One extension of the classic compartmental epidemic models is the so-called multi-group approach, see e.g. [35, 55]. These models describe n communities, interacting with each other, and whose internal evolution follows a standard compartmental model. A first example of such a model is presented in [56], in which the authors consider a n groups SIS model. In order to prove the GAS of the EE, they use a results on Metzler matrices. In [49], the authors consider a heterogeneous SIS disease model, for which they provide Lyapunov functions both for the DFE and for the EE. For the latter, they use a complex graph-theoretic method, for the details of which we refer to the original paper.
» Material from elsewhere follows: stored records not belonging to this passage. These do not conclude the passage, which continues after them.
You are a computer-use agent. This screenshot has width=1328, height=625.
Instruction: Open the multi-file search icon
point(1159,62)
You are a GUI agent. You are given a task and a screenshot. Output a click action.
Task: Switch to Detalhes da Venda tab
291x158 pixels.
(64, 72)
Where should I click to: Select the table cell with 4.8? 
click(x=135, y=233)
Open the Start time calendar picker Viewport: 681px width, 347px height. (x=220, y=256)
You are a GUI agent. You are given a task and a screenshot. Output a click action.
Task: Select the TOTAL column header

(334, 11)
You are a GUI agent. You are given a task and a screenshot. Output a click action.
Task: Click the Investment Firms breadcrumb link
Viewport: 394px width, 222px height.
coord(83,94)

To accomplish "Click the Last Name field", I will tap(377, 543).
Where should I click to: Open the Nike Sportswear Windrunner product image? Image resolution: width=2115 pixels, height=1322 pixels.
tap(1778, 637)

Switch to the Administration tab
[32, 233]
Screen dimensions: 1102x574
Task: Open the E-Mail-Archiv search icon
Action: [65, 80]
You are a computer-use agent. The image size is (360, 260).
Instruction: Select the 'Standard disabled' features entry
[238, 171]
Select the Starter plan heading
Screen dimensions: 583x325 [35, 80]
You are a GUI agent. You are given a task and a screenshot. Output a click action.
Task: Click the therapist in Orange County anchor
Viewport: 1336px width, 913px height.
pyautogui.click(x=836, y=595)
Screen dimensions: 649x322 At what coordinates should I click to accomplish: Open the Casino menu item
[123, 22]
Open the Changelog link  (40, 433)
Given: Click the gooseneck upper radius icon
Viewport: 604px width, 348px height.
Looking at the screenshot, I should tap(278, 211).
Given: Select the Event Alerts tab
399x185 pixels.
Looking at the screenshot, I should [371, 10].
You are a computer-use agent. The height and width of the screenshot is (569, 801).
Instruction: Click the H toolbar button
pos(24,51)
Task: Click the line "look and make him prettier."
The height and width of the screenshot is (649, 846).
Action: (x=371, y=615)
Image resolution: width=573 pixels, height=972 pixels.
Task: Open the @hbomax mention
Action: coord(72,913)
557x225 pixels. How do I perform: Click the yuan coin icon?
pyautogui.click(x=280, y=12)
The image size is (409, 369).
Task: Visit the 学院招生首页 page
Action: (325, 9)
Global stability of EE via Lyapunov functions for multi-group generalization can be found also for the SIR [57], SIRS [58], SEIR [59] and SAIR/SAIRS model [24]. Notice that, due to the complexity of the models, some of them require additional technical assumptions to prove the global stability of the endemic equilibrium.

Other classes of models include interactions between human and vector population, i.e. animals, which transmit the disease to humans, or with the pathogens, such as viruses or bacteria. In both cases, authors often include a compartmental structure for the non-human population. Some examples of vector-host models are shown in [9, 10, 60]. Another example can be found in [30], in which a SIR-B compartmental model is considered. Here the “B” denotes the concentration of the pathogen in the environment.

All the models discussed thus far are described by only autonomous systems of ODEs. However, in order to increase realism, it is possible to use non-autonomous systems to describe the spread of an infectious disease. This is the case of systems, in which some parameters change in time [61, 62], to describe seasonal changes, or in which the state variables depend on the previous state, i.e. the model includes a time delay [63, 64]. In these cases, it is still possible to find Lyapunov functions to prove the global stability of the equilibria using other techniques, described for example in [50].

Another popular option is to explicitly include delay in the system, such as in [63, 65,66,67,68,69] and [25]. In the latter the authors perform the global stability analysis of a SEIQR model, in which Q denotes the quarantined individuals compartment. They explicitly include a latent period for the infection, transforming two of the ODEs in DDEs. The corresponding Lyapunov function includes the integration over an interval whose size is precisely the latent period.

Lastly, a widely adopted strategy is to explicitly include the “time since infection” [70,71,72,73,74] in age-structured models. This allows to explicitly take into account time heterogeneity in the spread of an infectious disease in a population. Other modelling techniques for epidemics not treated in this survey, which nevertheless allow for the existence of Lyapunov function, include fractional derivatives [75,76,77,78] and Stochastic Differential Equations (SDEs) [79,80,81,82]. These cases are outside of the scope of this project, and we leave them as inspiration for future works.

As a final remark, some recent results in a more theoretical approach to the topic are worth mentioning. They focus on existence and characteristics of such functions rather than on applications to epidemiological models. We refer the interested reader to [83,84,85,86,87,88] and the references therein.